TASK TO COMPLETE: Can you put every line of the material below into a numbered list, skipping blank lines and leaving out the pictures?

MATERIAL PROVIDED:
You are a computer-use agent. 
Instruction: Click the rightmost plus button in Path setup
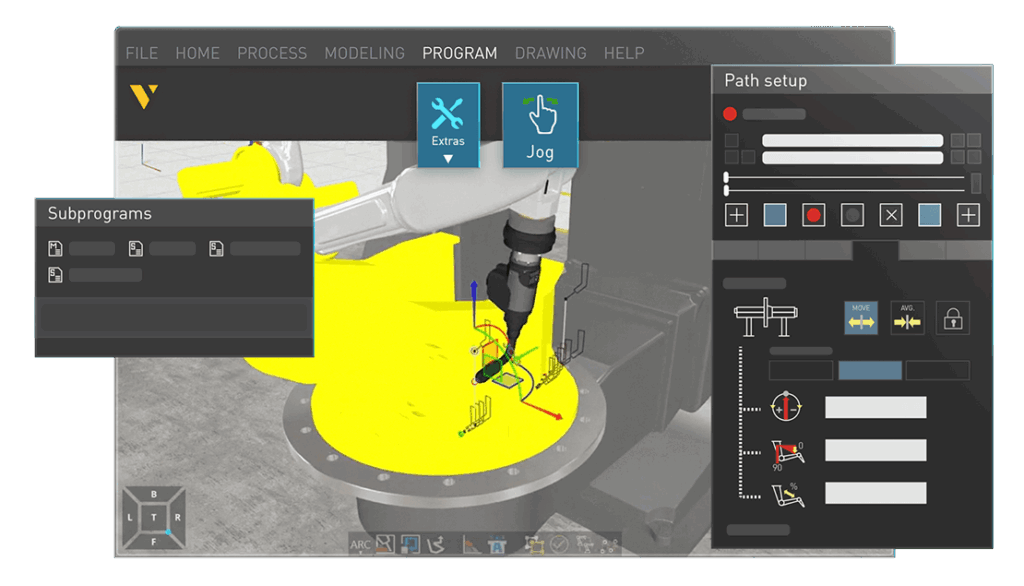click(x=968, y=215)
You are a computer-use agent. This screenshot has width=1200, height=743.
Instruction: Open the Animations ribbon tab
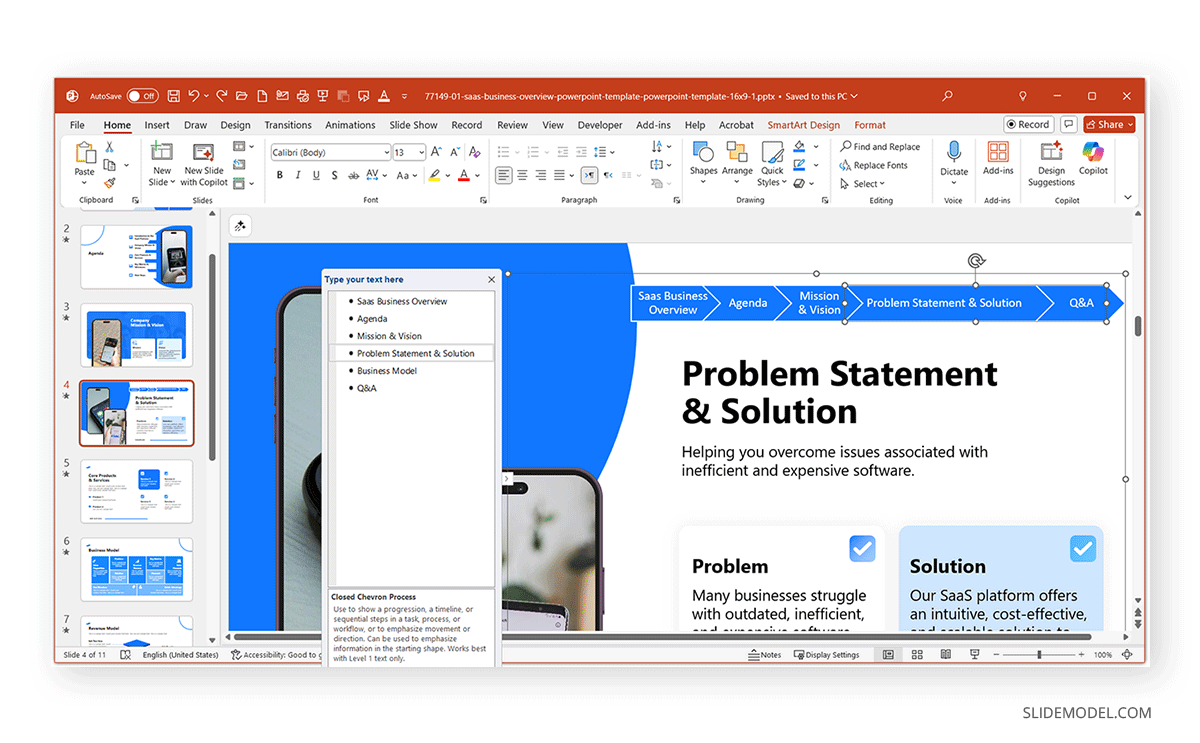[x=350, y=125]
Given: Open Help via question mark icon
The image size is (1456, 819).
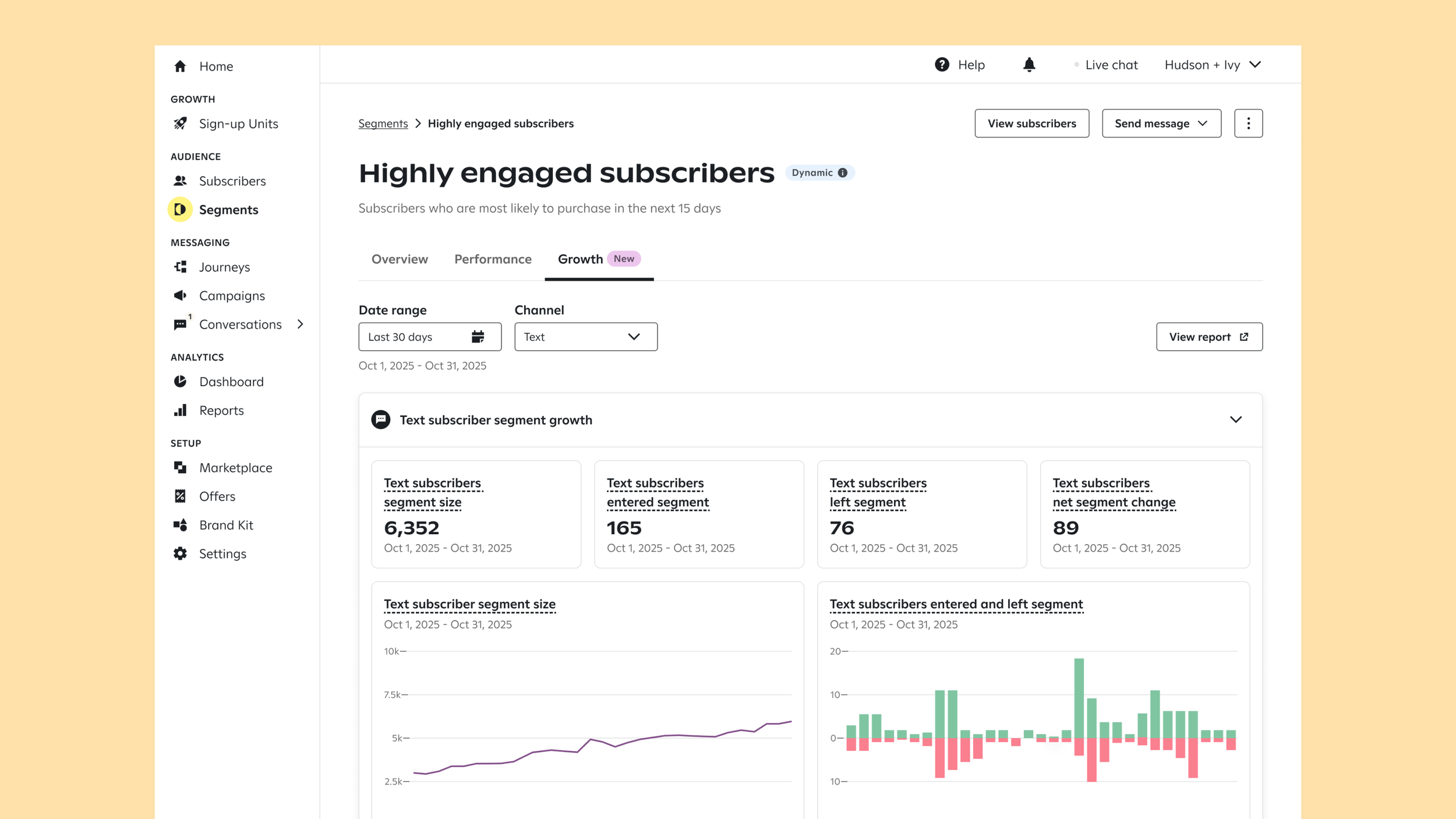Looking at the screenshot, I should pos(942,65).
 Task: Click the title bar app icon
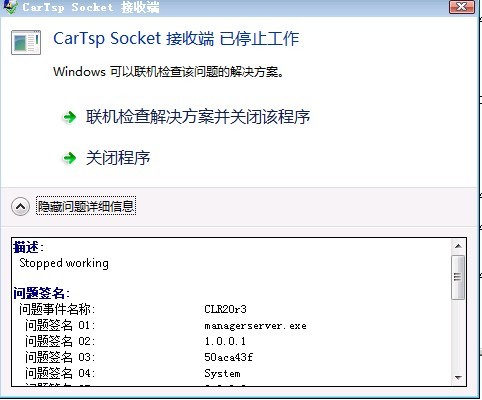tap(10, 7)
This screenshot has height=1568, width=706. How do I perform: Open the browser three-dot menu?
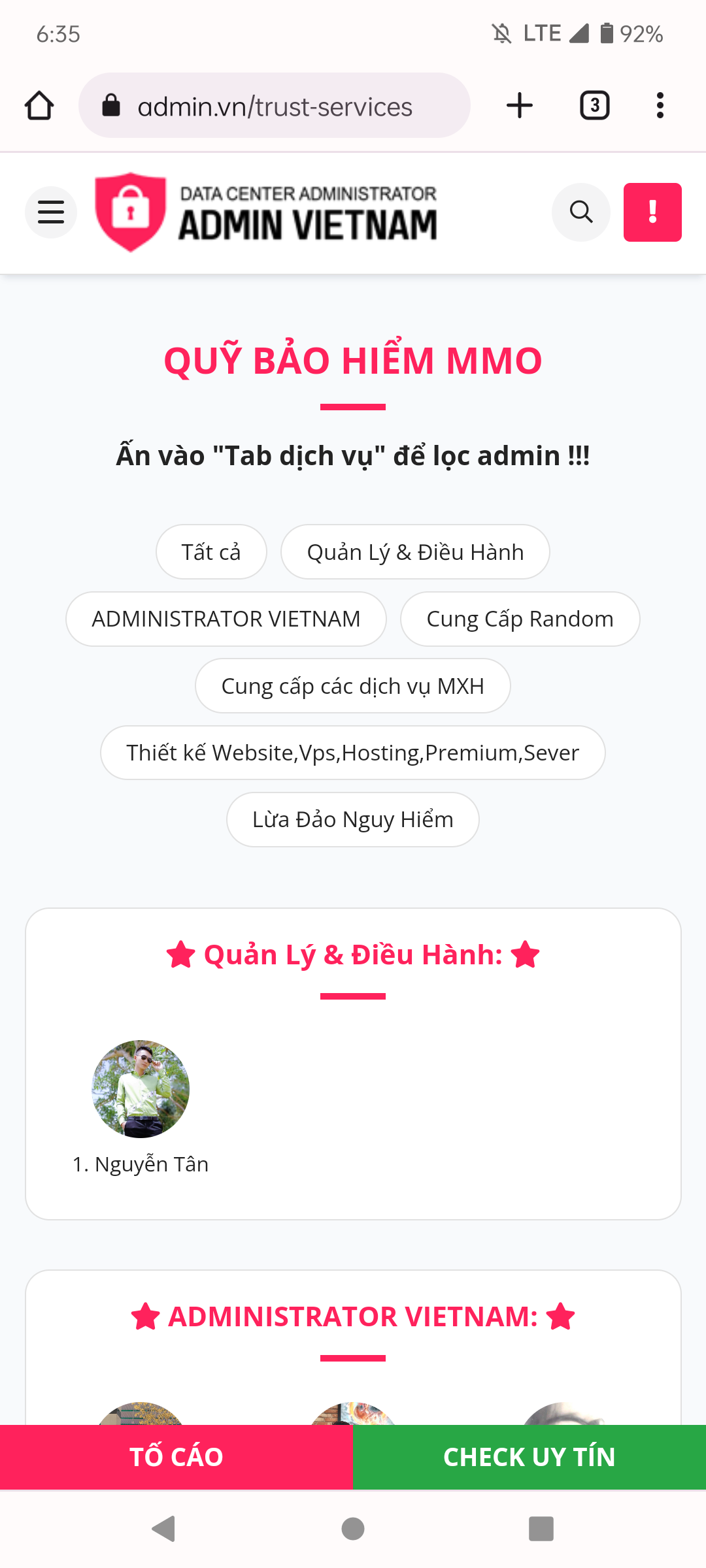(660, 106)
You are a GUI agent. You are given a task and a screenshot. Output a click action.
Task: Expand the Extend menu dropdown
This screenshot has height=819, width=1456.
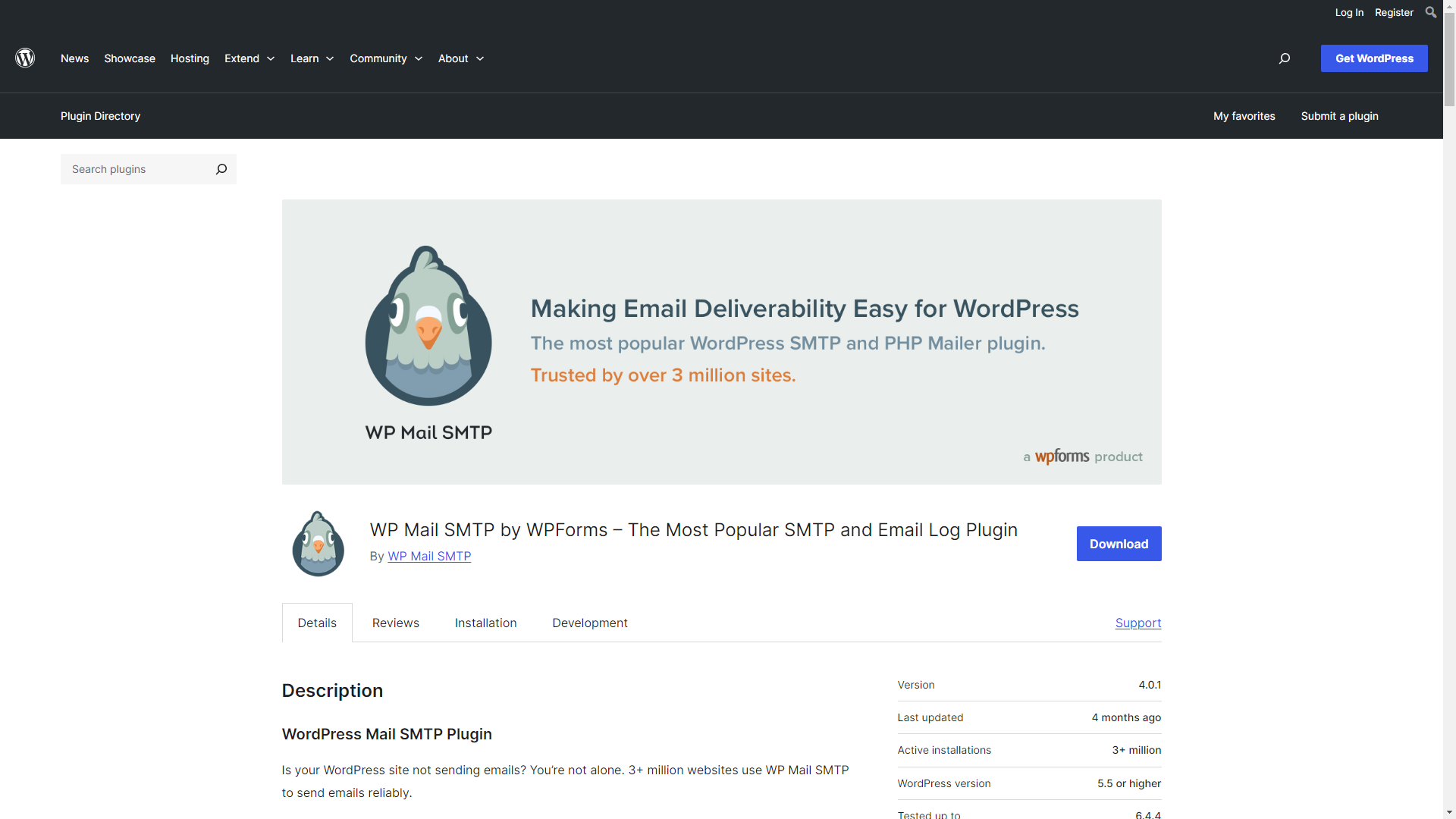coord(249,58)
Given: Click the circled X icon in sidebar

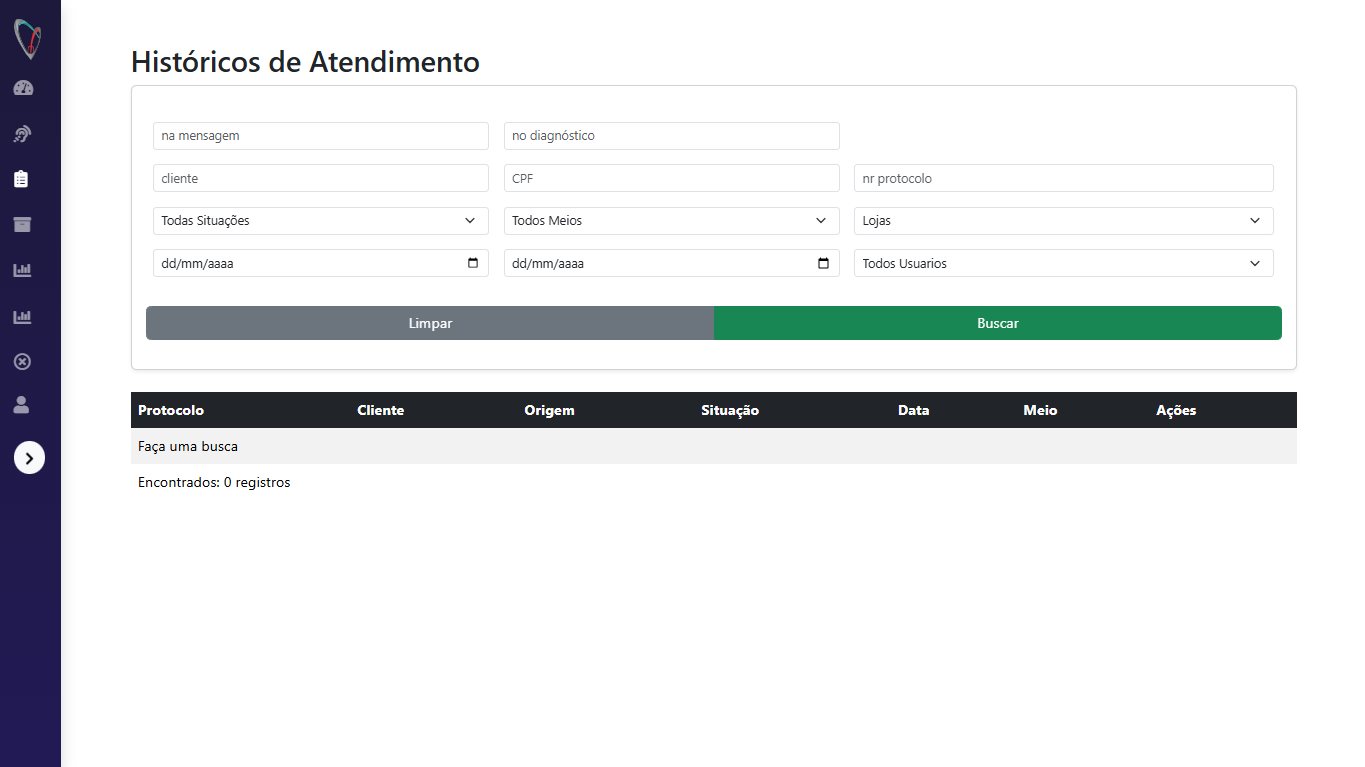Looking at the screenshot, I should [x=22, y=361].
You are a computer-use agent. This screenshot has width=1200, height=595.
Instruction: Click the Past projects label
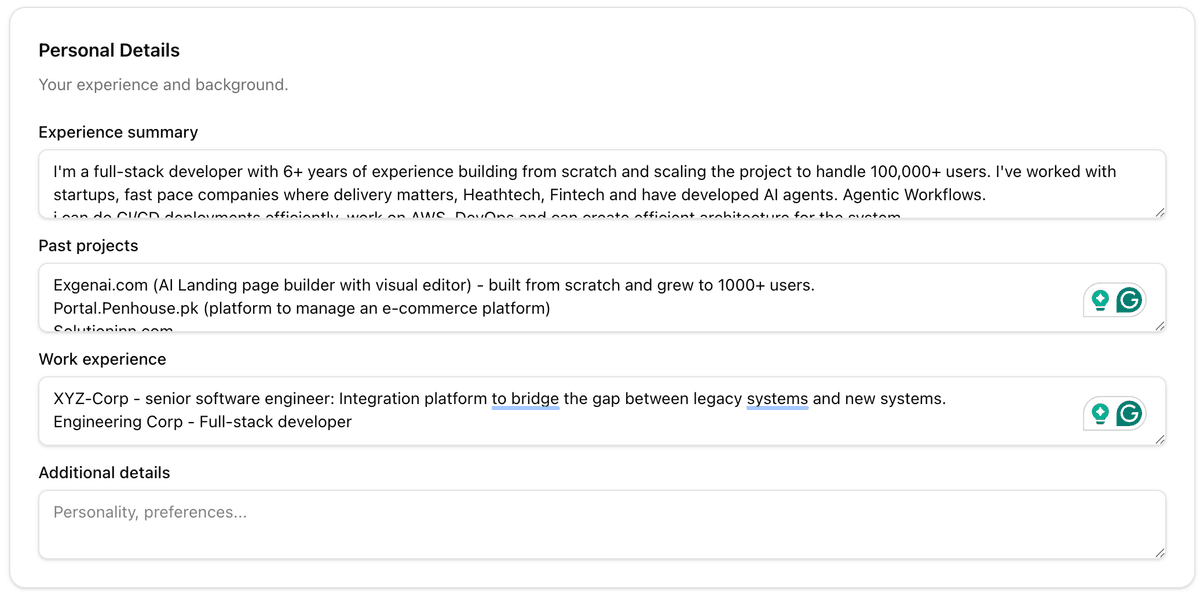click(88, 246)
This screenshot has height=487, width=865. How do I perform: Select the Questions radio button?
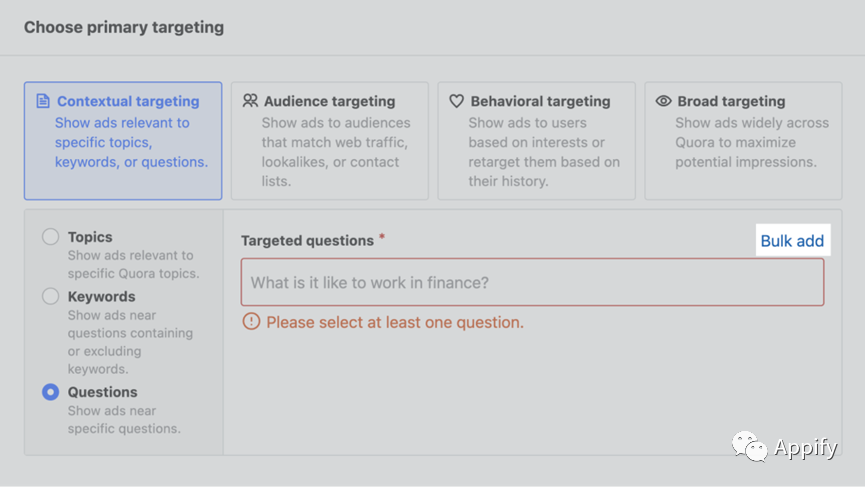pyautogui.click(x=50, y=392)
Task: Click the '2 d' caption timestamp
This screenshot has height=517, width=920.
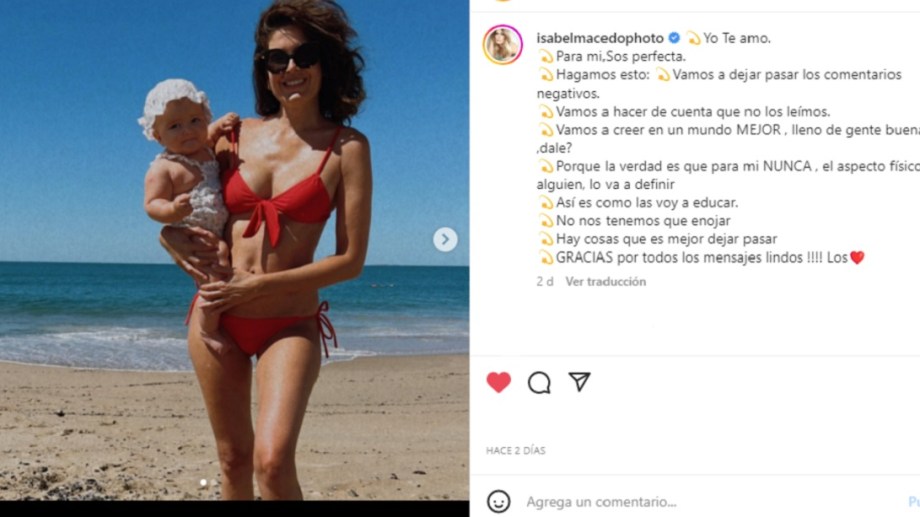Action: tap(544, 282)
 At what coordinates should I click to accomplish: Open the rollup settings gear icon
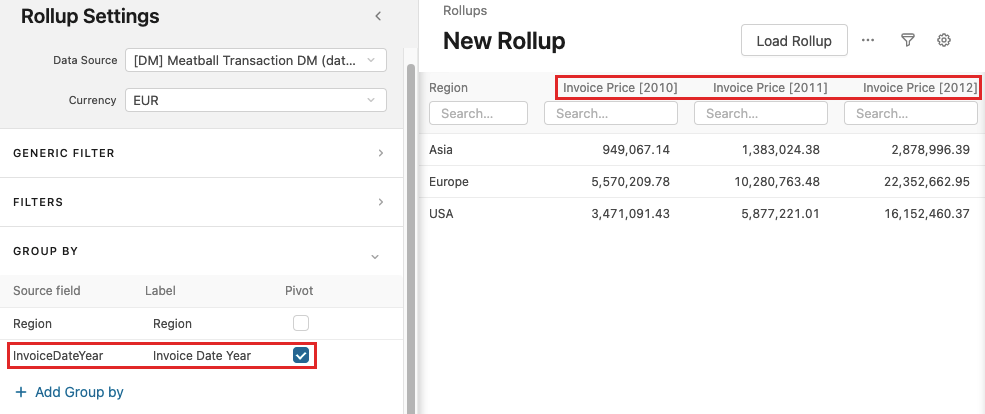click(944, 40)
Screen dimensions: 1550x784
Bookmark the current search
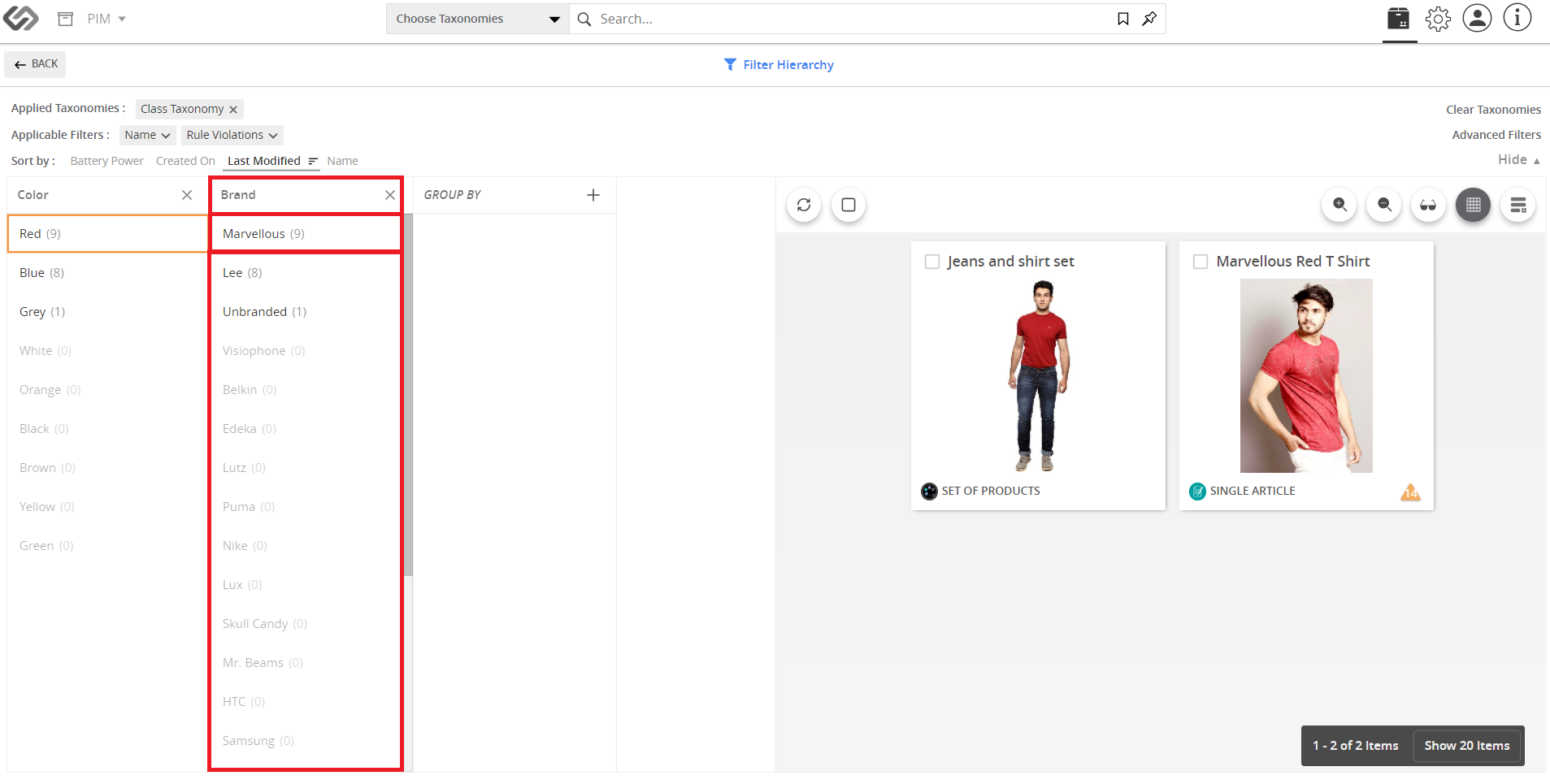(x=1122, y=19)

COMPLETED EXERCISE:
1. You are a computer-use agent. 
2. Instruction: Click the rightmost plus button in Path setup
3. click(x=968, y=215)
4. You are a computer-use agent. This screenshot has width=1200, height=743.
5. Instruction: Open the Animations ribbon tab
6. [x=350, y=125]
7. Given: Open Help via question mark icon
8. The image size is (1456, 819).
9. Looking at the screenshot, I should pos(942,65).
10.  Task: Click the title bar app icon
11. tap(10, 7)
12. This screenshot has height=1568, width=706. How do I perform: Open the browser three-dot menu?
13. (660, 106)
14. You are a GUI agent. You are given a task and a screenshot. Output a click action.
15. Task: Expand the Extend menu dropdown
16. This screenshot has height=819, width=1456.
17. coord(249,58)
18. Given: Click the circled X icon in sidebar
19. Looking at the screenshot, I should [x=22, y=361].
20. You are a computer-use agent. This screenshot has width=1200, height=595.
21. Instruction: Click the Past projects label
22. click(88, 246)
23. This screenshot has height=487, width=865. How do I perform: Select the Questions radio button?
24. pyautogui.click(x=50, y=392)
25. Task: Click the '2 d' caption timestamp
26. This screenshot has height=517, width=920.
27. Action: tap(544, 282)
28.  At what coordinates should I click to accomplish: Open the rollup settings gear icon
29. click(944, 40)
30. Screen dimensions: 1550x784
31. Bookmark the current search
32. (x=1122, y=19)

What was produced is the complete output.